22. Notices: All notices, requests, consents, claims, demands, waivers, and other communications hereunder shall be in writing and addressed to the Parties at the addresses set forth in the Sales Confirmation or to such other address that may be designated by the receiving Party in writing. All notices shall be delivered by personal delivery (in such case, notice shall be deemed given upon delivery), nationally recognized overnight courier, with all fees pre-paid (in such case, notice shall be deemed given two days after deposit with the courier), or facsimile with confirmation of transmission (in such case, notice shall be deemed given upon receipt by the notifying Party of confirmation of transmission). Except as otherwise provided in the Agreement, a notice is effective only if the Party giving the notice has complied with the requirements of this Section.
23. Severability: If any term or provision of the Agreement is invalid, illegal, or unenforceable in any jurisdiction, such invalidity, illegality, or unenforceability shall not affect any other term or provision of the Agreement or invalidate or render unenforceable such term or provision in any other jurisdiction.
24. Books and Records: Purchaser shall maintain books, records and accounts of all transactions and activities covered by or relating to the Agreement, the Services and permit full examination and audit of such books, records and accounts by Seller and its representatives upon Seller’s request from time to time.

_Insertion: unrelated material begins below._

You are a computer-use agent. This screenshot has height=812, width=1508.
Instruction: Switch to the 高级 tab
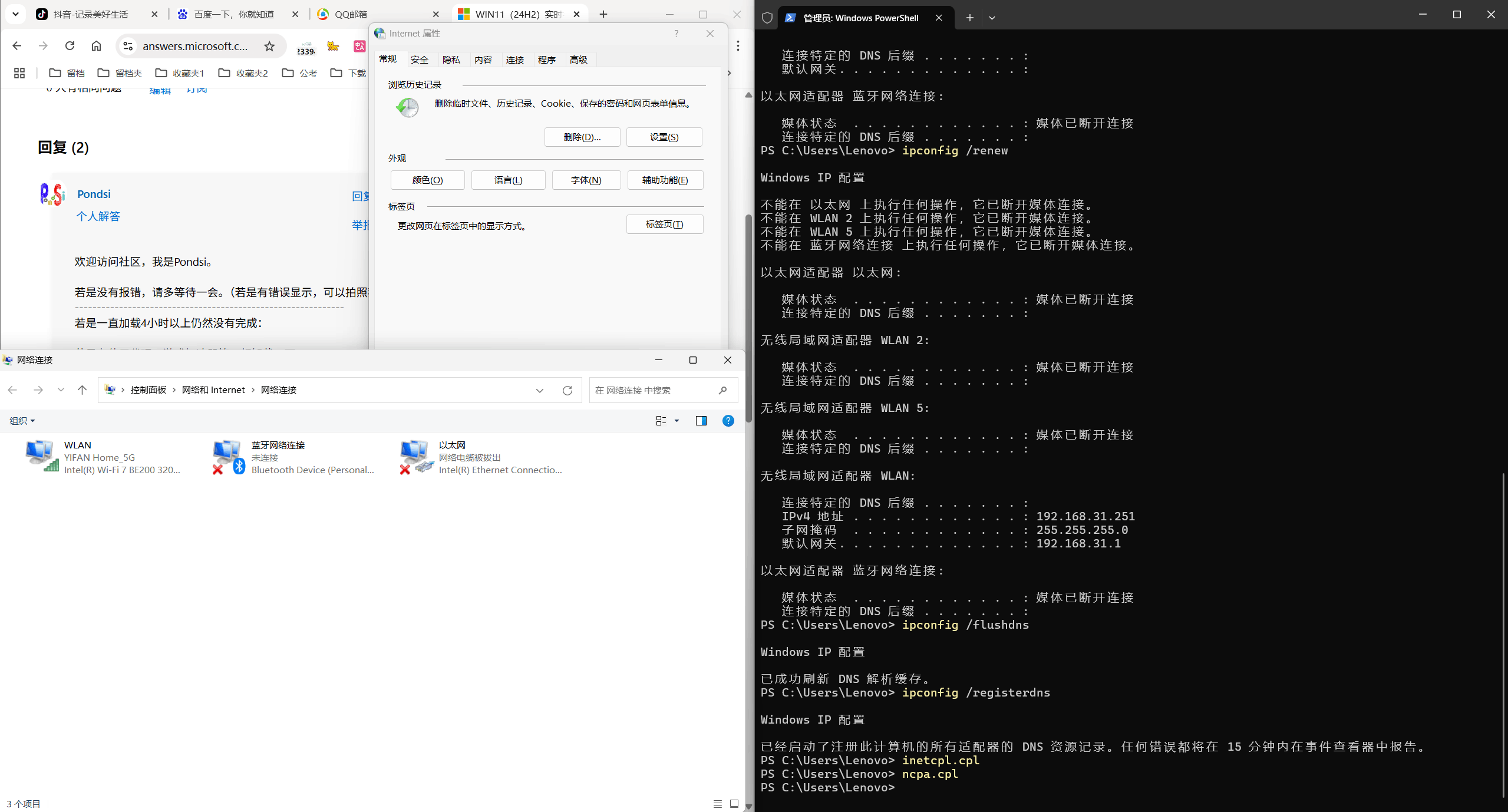tap(578, 60)
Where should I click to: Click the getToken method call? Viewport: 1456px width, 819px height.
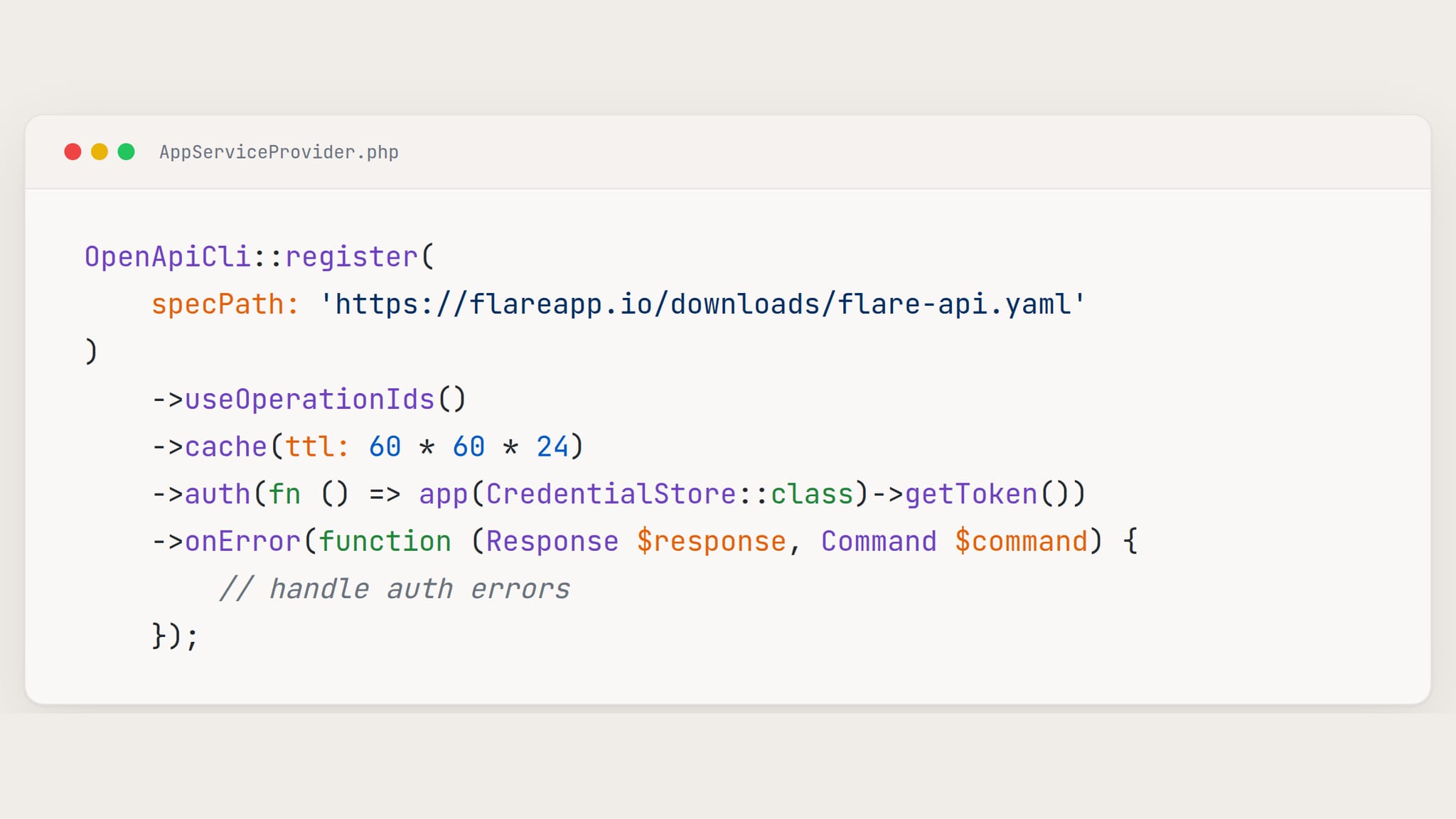[x=970, y=494]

25. No Solicitation: Each Party shall not directly or indirectly solicit, offer employment to, or employ, the other Party’s employees, during the term of this Agreement and for a period of one (1) year after the later of (i) the date any provision of Services has ceased or (ii) the termination of this Agreement.
26. Survival: Provisions of these Terms which by their nature should survive beyond the term of the Agreement will remain in force after any termination or expiration of the Agreement, including, but not limited to, the following provisions: “Limited Warranty”, “Limitation on Liability”, “Indemnification”, “Insurance”, “Compliance with Law”, “Governing Law; Disputes”, “Confidential Information”, “Books and Records”, “No Solicitation”, and “Survival.”